The Fed’s ‘insurance’ cut? Not cutting it…
The 25-basis point downward move in the Federal Funds Rate target range at the end of July was meant to be an ‘insurance’ cut to support the US economy and bolster asset prices. But the immediate market reaction indicates that investors are anything but reassured. Within days, US share prices dropped by almost 5%, while the 10-year US Treasury yield fell below the 2-year rate for the first time in 12 years. At the same time, the 30-year benchmark rate declined to its lowest level ever recorded, yielding barely more than the lower boundary of the Fed Funds target range.
US Treasury Zero-Coupon Yield Curve
Source: Axioma Multi-Asset Class Risk Monitor
Market reaction to the latest monetary policy decision stood in sharp contrast to the Fed’s previous three rate-lowering cycles, in which share prices continued to rise for at least another 4 weeks following the first rate move—irrespective of the size and reason for the cut. The table below shows simulated returns for a large-cap US equity portfolio—using the historical stress-testing capabilities of the Axioma Risk™ platform—for the first month and then 3-4 months following the first cut. As we noted in our previous blog post ahead of the July 31 FOMC meeting, the returns over the longer horizon depended on what was perceived as the reason for the move. The size of the first step could be considered an indication of the Fed’s assessment of the economic outlook: 25 basis points meant ‘insurance’, while 50 points painted a much bleaker picture.

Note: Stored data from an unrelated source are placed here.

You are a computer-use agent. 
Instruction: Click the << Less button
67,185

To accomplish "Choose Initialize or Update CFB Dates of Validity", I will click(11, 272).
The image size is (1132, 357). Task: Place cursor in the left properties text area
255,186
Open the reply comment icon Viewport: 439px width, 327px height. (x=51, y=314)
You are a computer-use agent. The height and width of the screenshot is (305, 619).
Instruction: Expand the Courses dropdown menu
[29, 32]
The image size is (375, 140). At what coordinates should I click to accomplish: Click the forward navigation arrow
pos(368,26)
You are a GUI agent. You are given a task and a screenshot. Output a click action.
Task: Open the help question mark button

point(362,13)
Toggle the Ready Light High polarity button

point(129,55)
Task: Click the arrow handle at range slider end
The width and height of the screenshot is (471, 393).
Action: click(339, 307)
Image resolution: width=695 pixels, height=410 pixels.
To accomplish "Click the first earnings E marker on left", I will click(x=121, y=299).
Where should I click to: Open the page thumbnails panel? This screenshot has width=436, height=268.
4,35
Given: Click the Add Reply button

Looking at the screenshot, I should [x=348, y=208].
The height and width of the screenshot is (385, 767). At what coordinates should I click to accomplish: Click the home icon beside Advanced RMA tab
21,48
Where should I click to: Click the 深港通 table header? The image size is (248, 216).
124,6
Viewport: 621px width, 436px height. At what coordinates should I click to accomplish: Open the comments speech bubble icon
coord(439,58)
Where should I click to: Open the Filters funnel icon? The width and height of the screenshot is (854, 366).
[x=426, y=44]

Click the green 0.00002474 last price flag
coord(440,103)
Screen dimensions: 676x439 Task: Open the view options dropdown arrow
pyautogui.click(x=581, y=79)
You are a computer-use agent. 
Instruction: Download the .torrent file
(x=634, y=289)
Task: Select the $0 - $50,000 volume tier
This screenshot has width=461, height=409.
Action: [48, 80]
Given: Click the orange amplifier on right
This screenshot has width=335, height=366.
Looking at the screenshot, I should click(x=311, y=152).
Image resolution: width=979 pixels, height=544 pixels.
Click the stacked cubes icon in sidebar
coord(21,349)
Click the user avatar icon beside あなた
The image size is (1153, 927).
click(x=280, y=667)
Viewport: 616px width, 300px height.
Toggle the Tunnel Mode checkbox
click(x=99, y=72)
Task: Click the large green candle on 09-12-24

Simulated Returns for US large-cap stocks
Source: Axioma Risk
Comparing the last two columns of the table suggests that the current stock market returns are more reminiscent of the performance observed in the first 4 months of the 2007 easing cycle. Similarly, the 2007 cut was also accompanied by a yield-curve inversion, which—like all previous inversions of the past 60 years—was, in turn, followed by a recession. At the time of writing, short-term interest rate futures indicated that traders firmly expected another 25-basis point move at the Sep. 18 FOMC meeting, but only a 37% probability that it would be followed by another downward step at the end of October. This is once again in stark contrast to the past two instances of yield-curve inversions, when the Federal Reserve took much swifter and more aggressive action than is implied by futures markets.Source: Axioma Risk
Based on past experience, however, the odds are firmly in favour of the bond market and its gloomier prediction for the US economy and financial markets. That said, our previous research also suggests that it might yet be a few more months before GDP growth actually turns negative and share prices begin to head south in earnest. But investors should still prepare and stress tests like the ones described above can be a powerful tool.